(INSTRUCTIONS TO FOLLOW): At the line containing "Click the divider", begin retyping, and continue word for word until the records below run out.

(Data records)
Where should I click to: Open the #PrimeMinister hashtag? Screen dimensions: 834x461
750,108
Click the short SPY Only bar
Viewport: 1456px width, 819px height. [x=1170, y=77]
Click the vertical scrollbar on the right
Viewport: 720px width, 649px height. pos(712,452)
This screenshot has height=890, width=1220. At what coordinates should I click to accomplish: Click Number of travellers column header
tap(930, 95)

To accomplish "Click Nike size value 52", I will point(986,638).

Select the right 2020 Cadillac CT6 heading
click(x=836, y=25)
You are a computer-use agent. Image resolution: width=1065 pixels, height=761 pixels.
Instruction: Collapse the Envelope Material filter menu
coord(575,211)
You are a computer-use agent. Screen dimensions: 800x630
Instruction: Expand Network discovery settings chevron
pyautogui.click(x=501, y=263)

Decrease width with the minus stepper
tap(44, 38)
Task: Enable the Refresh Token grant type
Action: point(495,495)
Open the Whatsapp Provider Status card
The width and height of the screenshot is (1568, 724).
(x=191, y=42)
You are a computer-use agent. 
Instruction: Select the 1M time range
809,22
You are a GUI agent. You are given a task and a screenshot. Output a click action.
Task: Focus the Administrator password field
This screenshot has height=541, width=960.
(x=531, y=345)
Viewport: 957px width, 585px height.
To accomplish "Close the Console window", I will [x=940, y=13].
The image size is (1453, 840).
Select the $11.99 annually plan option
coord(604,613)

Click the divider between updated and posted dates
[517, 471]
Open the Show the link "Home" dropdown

(REPLY TO THE EXERCISE):
Click the divider between updated and posted dates
[517, 471]
Open the Show the link "Home" dropdown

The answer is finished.